On dirait que la stratégie russe serait pour le moment une guerre d’usure prolongée, avec des avancées lentes et coûteuses sur le terrain, des frappes massives sur les infrastructures ukrainiennes et des manœuvres diplomatiques pour exploiter les divisions occidentales (notamment autour de Trump).
Apparemment Poutine n’a pas renoncé à ses objectifs de base (et on le comprend ! il n’a pas fait tout ça pour rien !!!) : contrôle des territoires annexés (Donetsk, Louhansk, Kherson, Zaporijjia), neutralité de l’Ukraine et démilitarisation, même si les ambitions maximalistes ont été revues à la baisse.
Sur le plan militaire
– Les forces russes continuent les assauts d’infanterie avec appui d’artillerie, drones et missiles, particulièrement dans le Donbass. Les gains territoriaux semblent limités cette année, les Russes n’avançant pas beaucoup et les Ukrainiens contre-attaquant systématiquement, parfois efficacement.
– Poutine use en même temps de frappes stratégiques avec des attaques massives de drones et missiles (y compris hypersoniques comme l’Oreshnik) sur les villes (Kyiv, Dnipro, Kharkiv), l’énergie et l’industrie. Objectif : briser la volonté ukrainienne, perturber la logistique et forcer Kiev à disperser ses défenses. Ces frappes sont devenues centrales car les avancées terrestres stagnent.
– Adaptations : Augmentation de la production de drones, usage de l’’IA, guerre électronique…
Sur le plan diplomatique et politique
Moscou mise-t-il sur la fatigue occidentale et un accord direct avec Washington ? Poutine rejette souvent les négociations directes avec Zelensky tout en gardant la porte ouverte à un éventuel marché imposé via Trump. Il espère sans doute que les Européens seront contournés et que l’aide à l’Ukraine s’effritera mais rien n’est moins sûr en ce moment. Les exigences de Moscou demeurent : reconnaissance des territoires occupés, zone tampon, neutralité ukrainienne.
Forces et faiblesses
– Forces : Économie en mode guerre qui résiste aux sanctions sans doute grâce à l’aide de la Chine, l’Inde, etc.), Le réservoir humain est important, permettant à la Russie d’absorber les pertes.
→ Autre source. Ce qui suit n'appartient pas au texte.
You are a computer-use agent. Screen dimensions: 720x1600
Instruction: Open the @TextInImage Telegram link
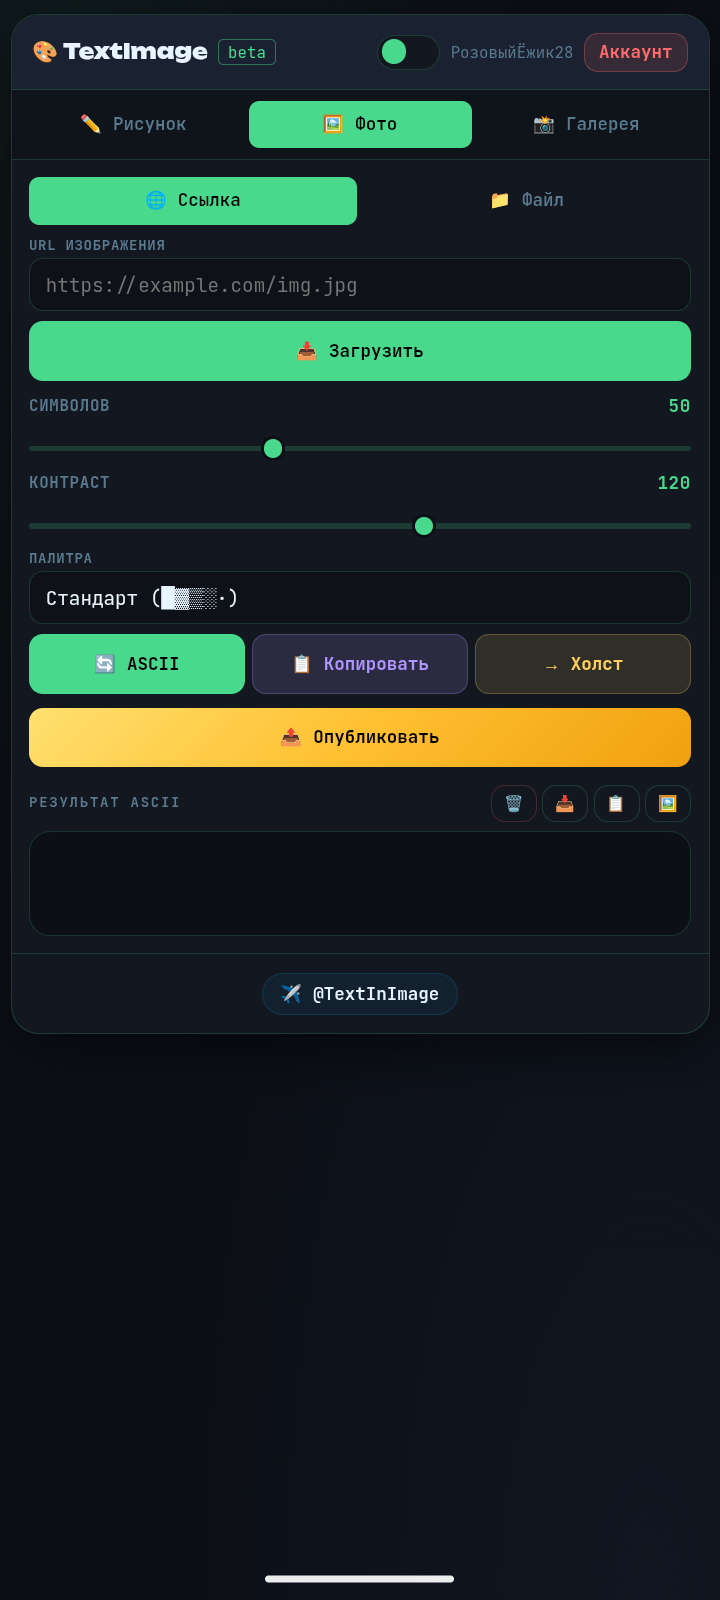tap(360, 994)
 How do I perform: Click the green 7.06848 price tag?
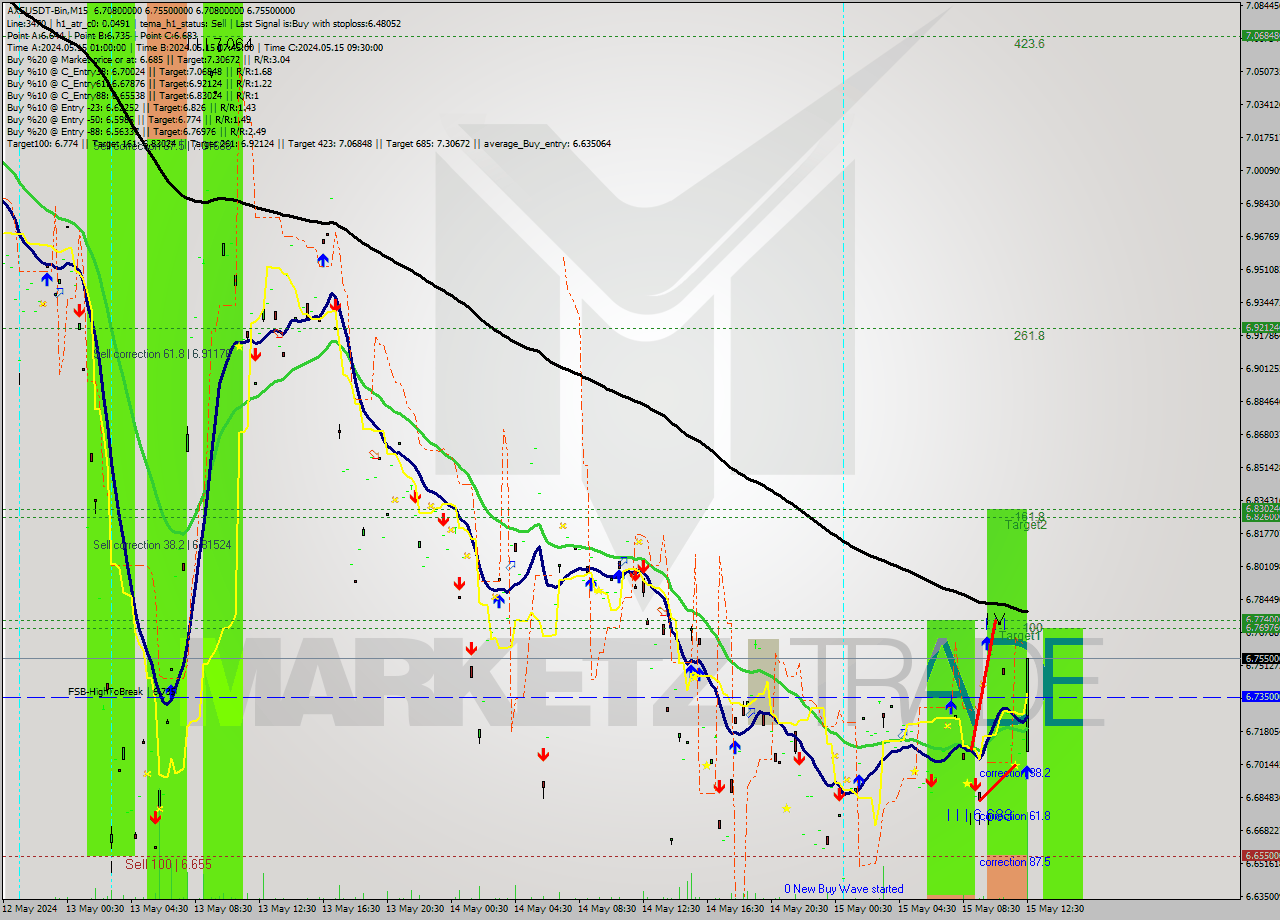[1259, 36]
– Faiblesses : Avancées très lentes, pertes élevées, pression économique croissante, vulnérabilité aux frappes ukrainiennes profondes sur les raffineries et la logistique.
En résumé, peut-on dire que la Russie joue la montre pour tenir jusqu’à ce que l’Occident lâche ou que Trump force un cessez-le-feu favorable ? La Russie, a priori, est toujours en position de victoire rapide, mais reste apparemment capable de prolonger le conflit indéfiniment au prix fort. L’issue dépendra beaucoup des négociations en cours et de la capacité ukrainienne à maintenir la pression (frappes + contre-attaques), capacité qui dépend presque uniquement de nos sous, à nous Européens fauchés qui ne supportons pas Zelensky et ses nazis qui viennent de rendre hommage à Andrij Melny… De quoi nous rendre plus qu’amer et de souhaiter, plus que jamais, la victoire de la Russie !
Pendant ce temps au G7…
« La remobilisation du G7 » pour accroître la pression sur la Russie est « extrêmement importante », a insisté mercredi Emmanuel Macron, en clôture du sommet des chefs d’Etat et de gouvernement des sept grandes puissances industrielles.
« Nous nous sommes engagés à accroître les pressions, y compris par un renforcement de nos sanctions et cette remobilisation du G7 (…) est extrêmement importante », a-t-il déclaré. Sur l’Ukraine, « c’est la première fois que nous avons une telle convergence en G7. Et c’est la première fois que nous portons des conclusions aussi claires », a-t-il estimé.